* PROBLEM REQUIREMENTS: For the entries below, report every line that includes the word "window".

Extracted data entries:

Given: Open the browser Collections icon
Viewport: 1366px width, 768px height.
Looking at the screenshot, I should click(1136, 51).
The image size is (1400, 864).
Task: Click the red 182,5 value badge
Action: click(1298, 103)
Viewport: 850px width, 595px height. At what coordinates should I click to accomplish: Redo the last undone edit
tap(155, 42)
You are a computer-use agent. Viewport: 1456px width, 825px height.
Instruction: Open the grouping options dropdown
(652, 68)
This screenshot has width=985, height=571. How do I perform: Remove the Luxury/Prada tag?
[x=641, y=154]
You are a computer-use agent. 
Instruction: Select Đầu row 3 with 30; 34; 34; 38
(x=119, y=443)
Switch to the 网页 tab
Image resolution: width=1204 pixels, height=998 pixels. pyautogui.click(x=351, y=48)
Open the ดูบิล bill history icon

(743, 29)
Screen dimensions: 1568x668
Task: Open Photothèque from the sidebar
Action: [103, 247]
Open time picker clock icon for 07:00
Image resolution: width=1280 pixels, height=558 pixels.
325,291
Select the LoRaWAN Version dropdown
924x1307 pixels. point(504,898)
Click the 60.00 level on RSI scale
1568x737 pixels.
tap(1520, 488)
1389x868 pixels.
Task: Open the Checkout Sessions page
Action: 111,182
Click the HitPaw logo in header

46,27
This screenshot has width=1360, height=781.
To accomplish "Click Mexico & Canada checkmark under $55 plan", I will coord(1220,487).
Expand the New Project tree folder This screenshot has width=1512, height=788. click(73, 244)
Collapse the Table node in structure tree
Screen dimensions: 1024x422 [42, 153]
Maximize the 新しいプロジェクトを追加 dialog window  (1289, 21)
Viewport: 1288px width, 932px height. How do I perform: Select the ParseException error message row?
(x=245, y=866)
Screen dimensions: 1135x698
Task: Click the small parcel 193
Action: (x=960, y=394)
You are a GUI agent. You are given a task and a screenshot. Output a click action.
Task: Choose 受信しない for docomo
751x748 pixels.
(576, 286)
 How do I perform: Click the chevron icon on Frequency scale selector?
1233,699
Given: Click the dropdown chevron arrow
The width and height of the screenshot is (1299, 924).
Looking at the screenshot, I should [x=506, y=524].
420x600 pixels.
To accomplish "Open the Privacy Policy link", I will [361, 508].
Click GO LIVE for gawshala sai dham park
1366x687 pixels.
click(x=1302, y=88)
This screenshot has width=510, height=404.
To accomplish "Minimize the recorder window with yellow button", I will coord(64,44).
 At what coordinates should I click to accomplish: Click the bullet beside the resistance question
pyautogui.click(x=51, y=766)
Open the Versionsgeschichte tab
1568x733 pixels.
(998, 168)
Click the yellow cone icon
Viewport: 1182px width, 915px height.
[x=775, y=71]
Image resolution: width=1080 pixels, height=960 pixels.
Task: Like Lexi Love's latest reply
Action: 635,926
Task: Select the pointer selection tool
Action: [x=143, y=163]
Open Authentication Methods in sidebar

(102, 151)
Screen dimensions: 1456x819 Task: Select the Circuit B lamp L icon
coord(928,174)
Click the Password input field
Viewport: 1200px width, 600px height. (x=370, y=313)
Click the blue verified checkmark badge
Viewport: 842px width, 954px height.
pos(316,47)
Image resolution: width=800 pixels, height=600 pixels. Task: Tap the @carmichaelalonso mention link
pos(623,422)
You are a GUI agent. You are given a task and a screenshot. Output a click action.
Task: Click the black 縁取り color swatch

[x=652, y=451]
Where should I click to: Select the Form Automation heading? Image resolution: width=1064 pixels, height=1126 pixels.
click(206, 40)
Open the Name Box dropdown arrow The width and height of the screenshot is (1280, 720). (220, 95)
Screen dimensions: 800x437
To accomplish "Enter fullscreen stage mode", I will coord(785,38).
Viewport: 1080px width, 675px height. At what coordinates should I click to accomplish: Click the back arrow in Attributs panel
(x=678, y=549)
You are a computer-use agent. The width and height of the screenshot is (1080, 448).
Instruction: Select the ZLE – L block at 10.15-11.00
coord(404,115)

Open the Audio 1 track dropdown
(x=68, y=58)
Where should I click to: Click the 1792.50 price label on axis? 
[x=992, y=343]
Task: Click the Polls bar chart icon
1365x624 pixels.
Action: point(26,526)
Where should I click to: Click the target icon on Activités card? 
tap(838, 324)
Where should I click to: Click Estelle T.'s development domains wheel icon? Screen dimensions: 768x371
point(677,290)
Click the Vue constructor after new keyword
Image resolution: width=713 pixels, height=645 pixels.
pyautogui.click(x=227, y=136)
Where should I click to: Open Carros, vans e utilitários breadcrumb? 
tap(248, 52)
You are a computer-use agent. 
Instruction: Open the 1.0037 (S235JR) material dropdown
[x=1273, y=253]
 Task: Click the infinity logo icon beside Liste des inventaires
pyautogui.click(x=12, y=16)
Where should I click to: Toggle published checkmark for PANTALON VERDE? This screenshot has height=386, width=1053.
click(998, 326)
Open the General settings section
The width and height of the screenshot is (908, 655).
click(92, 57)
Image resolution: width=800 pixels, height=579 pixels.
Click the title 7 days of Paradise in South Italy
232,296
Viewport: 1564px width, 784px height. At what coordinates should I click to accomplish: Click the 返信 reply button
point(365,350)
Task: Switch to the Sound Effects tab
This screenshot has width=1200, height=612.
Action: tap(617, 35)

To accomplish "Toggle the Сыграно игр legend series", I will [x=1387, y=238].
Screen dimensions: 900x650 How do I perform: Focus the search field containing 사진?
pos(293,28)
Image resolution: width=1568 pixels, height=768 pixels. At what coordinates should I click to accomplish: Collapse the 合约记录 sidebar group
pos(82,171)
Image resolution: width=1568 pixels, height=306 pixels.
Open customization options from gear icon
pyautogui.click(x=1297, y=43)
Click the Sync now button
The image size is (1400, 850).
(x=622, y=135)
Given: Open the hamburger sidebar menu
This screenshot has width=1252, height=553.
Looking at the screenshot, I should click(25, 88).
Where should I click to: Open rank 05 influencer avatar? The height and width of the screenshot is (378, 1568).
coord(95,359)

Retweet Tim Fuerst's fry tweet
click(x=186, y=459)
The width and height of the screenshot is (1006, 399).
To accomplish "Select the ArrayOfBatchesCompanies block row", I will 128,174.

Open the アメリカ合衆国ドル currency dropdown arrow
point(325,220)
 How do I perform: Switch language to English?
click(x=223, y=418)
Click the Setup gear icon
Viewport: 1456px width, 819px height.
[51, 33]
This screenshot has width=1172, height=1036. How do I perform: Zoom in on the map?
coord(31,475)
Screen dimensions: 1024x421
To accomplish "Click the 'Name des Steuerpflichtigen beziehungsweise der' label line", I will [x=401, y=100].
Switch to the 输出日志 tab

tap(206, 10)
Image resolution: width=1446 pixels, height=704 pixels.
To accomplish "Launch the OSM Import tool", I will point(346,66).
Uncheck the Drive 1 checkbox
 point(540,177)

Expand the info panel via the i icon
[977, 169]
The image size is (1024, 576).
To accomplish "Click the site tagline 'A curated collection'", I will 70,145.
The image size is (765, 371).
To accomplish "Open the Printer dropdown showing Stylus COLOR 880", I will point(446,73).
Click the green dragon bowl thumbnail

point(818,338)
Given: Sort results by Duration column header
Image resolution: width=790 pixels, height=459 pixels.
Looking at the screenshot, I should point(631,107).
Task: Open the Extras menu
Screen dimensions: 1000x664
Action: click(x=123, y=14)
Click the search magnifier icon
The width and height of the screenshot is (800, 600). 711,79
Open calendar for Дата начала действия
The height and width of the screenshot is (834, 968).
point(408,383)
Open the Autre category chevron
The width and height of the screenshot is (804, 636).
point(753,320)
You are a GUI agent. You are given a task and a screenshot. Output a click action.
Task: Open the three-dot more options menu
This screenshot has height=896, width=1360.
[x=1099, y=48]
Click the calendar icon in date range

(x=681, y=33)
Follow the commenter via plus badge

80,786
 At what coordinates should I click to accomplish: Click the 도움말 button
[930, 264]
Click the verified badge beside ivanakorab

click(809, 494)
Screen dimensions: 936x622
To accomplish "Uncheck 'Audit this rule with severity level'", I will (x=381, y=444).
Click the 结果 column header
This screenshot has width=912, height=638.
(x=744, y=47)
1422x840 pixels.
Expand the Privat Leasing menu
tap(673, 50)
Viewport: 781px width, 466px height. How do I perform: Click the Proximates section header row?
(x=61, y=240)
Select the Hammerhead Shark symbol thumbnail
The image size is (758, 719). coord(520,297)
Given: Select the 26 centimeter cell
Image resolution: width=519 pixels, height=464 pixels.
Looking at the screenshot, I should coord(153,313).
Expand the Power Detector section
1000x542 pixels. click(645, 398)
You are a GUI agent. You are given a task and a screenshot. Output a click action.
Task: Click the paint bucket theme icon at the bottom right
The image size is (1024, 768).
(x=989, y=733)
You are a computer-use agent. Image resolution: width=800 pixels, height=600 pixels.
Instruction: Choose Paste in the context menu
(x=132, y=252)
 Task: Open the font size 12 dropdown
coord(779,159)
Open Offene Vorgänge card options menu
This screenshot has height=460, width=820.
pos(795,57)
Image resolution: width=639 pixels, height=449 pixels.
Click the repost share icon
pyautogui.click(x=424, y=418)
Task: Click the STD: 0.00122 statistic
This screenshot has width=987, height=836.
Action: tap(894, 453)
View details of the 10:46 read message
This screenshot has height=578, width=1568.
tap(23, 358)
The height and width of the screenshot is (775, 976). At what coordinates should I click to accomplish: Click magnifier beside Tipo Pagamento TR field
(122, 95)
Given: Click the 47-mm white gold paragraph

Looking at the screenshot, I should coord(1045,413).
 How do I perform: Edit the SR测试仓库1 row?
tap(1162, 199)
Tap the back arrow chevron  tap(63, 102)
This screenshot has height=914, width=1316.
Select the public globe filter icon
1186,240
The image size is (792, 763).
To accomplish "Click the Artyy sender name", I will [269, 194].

* WRITTEN RESPONSE:
Maximize the 新しいプロジェクトを追加 dialog window  (1289, 21)
To accomplish "Minimize the recorder window with yellow button", I will coord(64,44).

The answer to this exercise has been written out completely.